Gestão de Compras, Estoques e Reposição
Comprar produtos a mais do que o necessário é um verdadeiro tiro no pé para o varejista, ainda mais quando são os perecíveis. Isso pode acontecer quando a previsão de vendas não se torna uma realidade. E mesmo o supermercadista conhecendo bem o fluxo da sua clientela, isso pode acontecer em várias situações.
Por exemplo: eventos especiais, datas comemorativas e feriados podem ser uma armadilha e representam períodos críticos para perdas no setor – o consumo tanto pode subir quanto cair significativamente, nessas ocasiões.

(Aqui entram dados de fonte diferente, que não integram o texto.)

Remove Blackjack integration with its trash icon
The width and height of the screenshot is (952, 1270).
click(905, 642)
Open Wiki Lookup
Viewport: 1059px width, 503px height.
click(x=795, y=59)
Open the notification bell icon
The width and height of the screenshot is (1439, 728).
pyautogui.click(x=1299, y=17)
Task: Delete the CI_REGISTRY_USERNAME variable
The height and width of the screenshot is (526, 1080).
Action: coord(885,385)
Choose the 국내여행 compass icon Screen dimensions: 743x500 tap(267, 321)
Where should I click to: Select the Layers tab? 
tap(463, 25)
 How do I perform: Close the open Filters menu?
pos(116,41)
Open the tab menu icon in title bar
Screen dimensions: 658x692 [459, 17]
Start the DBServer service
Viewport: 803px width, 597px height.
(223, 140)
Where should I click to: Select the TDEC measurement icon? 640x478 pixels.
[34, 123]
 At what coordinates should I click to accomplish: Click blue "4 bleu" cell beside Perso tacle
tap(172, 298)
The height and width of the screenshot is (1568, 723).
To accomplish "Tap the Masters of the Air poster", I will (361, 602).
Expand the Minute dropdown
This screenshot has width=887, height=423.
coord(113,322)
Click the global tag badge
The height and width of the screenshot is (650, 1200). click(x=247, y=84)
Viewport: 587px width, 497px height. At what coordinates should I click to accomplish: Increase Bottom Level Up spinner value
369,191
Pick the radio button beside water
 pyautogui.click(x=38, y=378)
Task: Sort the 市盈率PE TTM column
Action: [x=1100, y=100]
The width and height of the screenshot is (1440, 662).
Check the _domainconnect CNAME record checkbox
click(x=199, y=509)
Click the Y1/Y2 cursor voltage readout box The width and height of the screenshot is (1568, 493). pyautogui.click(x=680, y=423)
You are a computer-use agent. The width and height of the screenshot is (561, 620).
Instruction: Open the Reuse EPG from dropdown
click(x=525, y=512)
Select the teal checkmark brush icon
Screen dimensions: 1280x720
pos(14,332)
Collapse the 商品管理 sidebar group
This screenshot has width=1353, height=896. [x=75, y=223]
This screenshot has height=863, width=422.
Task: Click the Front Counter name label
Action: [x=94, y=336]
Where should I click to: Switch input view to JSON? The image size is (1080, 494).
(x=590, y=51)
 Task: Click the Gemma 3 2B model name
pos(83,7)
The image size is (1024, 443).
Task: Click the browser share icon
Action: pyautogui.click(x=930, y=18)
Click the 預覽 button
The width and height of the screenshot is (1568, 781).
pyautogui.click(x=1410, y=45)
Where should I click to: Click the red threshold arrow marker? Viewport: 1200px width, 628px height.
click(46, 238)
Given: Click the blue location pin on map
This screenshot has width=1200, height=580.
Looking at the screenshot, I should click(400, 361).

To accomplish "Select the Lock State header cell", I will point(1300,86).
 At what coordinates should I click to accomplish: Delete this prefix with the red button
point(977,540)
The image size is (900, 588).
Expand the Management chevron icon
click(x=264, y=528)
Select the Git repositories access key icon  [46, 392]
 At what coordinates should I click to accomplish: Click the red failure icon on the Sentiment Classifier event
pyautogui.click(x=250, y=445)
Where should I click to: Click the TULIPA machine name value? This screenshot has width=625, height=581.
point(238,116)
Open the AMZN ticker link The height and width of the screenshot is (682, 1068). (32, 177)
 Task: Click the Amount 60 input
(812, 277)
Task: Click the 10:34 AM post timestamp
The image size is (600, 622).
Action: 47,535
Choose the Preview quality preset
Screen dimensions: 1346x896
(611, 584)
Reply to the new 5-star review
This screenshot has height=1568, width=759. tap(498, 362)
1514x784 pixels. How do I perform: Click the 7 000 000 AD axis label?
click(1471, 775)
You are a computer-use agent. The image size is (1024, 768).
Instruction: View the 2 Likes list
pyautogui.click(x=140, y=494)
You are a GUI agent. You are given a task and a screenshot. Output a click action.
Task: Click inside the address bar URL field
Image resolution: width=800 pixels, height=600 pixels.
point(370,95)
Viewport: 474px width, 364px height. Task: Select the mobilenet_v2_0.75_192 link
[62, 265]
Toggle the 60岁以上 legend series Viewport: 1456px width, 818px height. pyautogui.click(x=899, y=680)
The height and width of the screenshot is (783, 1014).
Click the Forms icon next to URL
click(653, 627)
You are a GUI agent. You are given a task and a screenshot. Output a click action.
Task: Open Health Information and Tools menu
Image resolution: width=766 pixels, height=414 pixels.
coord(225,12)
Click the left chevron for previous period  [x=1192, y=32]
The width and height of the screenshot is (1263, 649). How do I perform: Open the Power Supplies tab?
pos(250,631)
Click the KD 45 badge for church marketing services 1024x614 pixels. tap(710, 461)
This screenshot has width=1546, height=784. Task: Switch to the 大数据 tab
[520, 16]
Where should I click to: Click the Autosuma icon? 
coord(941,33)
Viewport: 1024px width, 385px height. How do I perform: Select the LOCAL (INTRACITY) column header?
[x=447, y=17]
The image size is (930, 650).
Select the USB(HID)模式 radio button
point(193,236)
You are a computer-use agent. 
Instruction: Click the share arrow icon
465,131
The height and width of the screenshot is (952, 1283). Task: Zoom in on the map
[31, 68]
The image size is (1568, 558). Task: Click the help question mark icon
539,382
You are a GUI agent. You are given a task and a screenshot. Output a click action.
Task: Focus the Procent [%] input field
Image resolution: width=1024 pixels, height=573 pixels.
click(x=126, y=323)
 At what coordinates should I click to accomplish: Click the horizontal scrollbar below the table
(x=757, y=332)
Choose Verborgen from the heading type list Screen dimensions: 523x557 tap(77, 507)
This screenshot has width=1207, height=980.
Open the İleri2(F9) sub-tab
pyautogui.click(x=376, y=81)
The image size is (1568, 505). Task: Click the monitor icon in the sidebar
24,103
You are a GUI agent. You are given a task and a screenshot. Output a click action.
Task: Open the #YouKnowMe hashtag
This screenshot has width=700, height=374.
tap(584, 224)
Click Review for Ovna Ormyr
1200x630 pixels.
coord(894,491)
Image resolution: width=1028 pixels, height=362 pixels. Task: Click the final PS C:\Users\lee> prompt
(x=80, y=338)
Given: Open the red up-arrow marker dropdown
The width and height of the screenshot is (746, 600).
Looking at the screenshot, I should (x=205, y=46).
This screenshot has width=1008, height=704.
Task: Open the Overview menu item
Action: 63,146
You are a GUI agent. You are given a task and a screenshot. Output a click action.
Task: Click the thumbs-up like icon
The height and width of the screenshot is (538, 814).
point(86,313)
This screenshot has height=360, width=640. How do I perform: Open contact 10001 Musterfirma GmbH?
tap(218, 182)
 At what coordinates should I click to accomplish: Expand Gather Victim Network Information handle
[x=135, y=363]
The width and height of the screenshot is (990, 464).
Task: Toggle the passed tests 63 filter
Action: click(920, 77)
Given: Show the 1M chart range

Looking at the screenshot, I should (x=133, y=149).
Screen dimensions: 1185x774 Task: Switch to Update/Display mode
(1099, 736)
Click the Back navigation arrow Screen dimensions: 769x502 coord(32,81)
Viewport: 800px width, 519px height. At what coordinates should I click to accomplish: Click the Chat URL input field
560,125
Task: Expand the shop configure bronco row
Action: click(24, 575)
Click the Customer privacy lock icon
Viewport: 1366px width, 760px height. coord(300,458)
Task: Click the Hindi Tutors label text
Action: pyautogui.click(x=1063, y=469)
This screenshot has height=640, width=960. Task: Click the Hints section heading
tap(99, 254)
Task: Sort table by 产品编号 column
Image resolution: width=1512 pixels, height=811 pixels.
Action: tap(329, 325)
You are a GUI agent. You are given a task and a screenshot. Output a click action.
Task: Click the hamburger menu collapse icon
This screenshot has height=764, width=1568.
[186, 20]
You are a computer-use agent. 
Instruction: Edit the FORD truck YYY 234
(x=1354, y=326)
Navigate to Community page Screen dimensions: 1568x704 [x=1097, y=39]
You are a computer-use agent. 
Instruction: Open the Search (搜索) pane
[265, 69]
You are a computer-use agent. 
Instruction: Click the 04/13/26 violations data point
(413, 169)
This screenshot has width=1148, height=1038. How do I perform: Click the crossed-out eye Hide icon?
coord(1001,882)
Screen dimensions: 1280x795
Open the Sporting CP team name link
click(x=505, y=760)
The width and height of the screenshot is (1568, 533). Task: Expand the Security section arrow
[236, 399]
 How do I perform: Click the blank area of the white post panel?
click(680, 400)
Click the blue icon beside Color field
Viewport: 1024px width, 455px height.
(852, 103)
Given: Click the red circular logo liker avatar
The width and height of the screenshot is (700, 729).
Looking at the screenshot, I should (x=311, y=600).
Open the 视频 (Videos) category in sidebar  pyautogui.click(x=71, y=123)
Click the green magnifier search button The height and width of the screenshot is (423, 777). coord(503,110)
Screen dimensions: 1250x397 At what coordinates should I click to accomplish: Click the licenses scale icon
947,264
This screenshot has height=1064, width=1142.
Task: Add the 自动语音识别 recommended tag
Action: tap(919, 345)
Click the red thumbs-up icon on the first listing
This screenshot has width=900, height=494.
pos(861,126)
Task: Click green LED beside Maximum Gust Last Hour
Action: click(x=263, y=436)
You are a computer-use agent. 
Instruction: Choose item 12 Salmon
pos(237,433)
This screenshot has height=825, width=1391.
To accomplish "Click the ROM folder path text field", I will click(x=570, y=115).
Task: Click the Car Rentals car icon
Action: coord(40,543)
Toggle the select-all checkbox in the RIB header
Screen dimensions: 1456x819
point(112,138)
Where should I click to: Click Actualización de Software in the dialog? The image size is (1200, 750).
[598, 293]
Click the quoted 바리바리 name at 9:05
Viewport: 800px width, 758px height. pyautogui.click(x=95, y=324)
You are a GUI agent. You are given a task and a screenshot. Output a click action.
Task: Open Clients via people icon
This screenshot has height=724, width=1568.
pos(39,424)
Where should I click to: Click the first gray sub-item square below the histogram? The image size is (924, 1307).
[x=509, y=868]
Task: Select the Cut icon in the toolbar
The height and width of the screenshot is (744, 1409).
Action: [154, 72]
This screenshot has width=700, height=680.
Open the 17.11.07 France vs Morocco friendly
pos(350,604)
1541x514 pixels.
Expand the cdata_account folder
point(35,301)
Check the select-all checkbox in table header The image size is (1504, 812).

Também quando acontece qualquer impacto econômico, que diminua abruptamente o poder de compra das pessoas, fatalmente haverá prejuízos no comércio e produtos perecíveis podem ser perdidos.
Outras situações inesperadas, como foi a pandemia, podem ser desafiadoras na gestão de compras, estoques e reposição de produtos. Nesse caso o consumo aumentou, mas a logística do setor se voltou para o e-commerce e as entregas em casa. Da noite para o dia os varejistas tiveram que atender àquela demanda externa, onde os hortifrutis e perecíveis eram muito solicitados, os cuidados com eles dobraram e as perdas também.
Na verdade, mercadorias não podem sobrar (nem faltar), e devem ser repostas nas lojas no tempo certo de se manter sempre cheias as prateleiras, mas sem desperdícios. Esse time (tempo certo) ideal no fluxo do entra, armazena, repõe e vende é bastante complexo, e nada como a automatização dos processos para se fazer só compras necessárias e manter estoques enxutos. Para os perecíveis, sobretudo, essa regra vale ouro para se evitar perdas e aumentar a rentabilidade nos supermercados.
Conclusão
Diminuir as perdas com perecíveis deve ser uma meta urgente no setor supermercadista, uma vez que elas representam o maior ralo de prejuízos nas quebras operacionais.
Portanto, se o problema não for subestimado e atacado de frente, em pouco tempo o varejista poderá ver a balança financeira do seu negócio pender mais forte para o aumento de lucros, e ter o sonho de maior rentabilidade alcançado. Que tal seguir o passo a passo e experimentar?